Ask HN: How do you choose a checksum algorithm for serialized datastructures?

accrual · on May 24, 2023

I would use SHA128, 256, or 512. As far as I know, MD5 and SHA1 can be considered broken from a security standpoint.

I think more information is needed. If you're storing files PAR2 can help. If you're hashing passwords, bcrypt and scrypt should be investigated.

Securing the database against bitrot, etc. would be another question entirely.

packetlost · on May 24, 2023

Right, I'm asking purely from a data corruption and bitrot standpoint. There's no security requirements, the blocks are part of a larger data-structure (so subset of a file, or maybe a raw block device).

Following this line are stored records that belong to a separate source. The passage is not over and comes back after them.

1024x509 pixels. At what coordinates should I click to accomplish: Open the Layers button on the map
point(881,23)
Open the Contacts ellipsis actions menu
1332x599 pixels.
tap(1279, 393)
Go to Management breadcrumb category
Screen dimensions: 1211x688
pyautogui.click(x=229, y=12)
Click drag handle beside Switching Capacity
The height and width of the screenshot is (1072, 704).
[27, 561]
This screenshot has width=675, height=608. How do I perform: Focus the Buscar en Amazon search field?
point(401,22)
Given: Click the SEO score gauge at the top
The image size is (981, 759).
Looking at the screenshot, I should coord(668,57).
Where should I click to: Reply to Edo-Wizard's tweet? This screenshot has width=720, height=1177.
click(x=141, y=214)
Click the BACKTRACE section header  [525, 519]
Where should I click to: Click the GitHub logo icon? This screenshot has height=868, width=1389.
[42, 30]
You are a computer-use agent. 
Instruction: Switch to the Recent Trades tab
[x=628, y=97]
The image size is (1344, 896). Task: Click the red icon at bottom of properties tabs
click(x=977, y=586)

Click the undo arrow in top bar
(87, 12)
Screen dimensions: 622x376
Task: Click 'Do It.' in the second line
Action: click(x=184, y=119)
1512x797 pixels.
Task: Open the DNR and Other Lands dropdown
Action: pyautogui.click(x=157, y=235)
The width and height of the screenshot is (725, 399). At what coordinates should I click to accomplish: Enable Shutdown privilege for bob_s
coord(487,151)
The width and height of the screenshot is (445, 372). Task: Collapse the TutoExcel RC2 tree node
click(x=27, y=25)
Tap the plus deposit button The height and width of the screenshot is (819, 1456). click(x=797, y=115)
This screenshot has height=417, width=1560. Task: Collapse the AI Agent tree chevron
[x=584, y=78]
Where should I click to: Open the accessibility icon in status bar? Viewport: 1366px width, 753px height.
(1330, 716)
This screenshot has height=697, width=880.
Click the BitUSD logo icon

CRC is common for smaller data structures, but 4MB is "large" compared to, say, Postgres data page (which are "usually 8kB"), which uses some (modified?) form of CRC16

codetrotter · on May 24, 2023

You could also relegate this task to ZFS.

https://en.m.wikipedia.org/wiki/ZFS

ZFS is a file system that is available on FreeBSD, and Linux, and more!

packetlost · on May 24, 2023

offloading onto the filesystem is not really applicable here, this is for a "page" or block of data within a larger data structure that may or may not even be on a file (on a filesystem).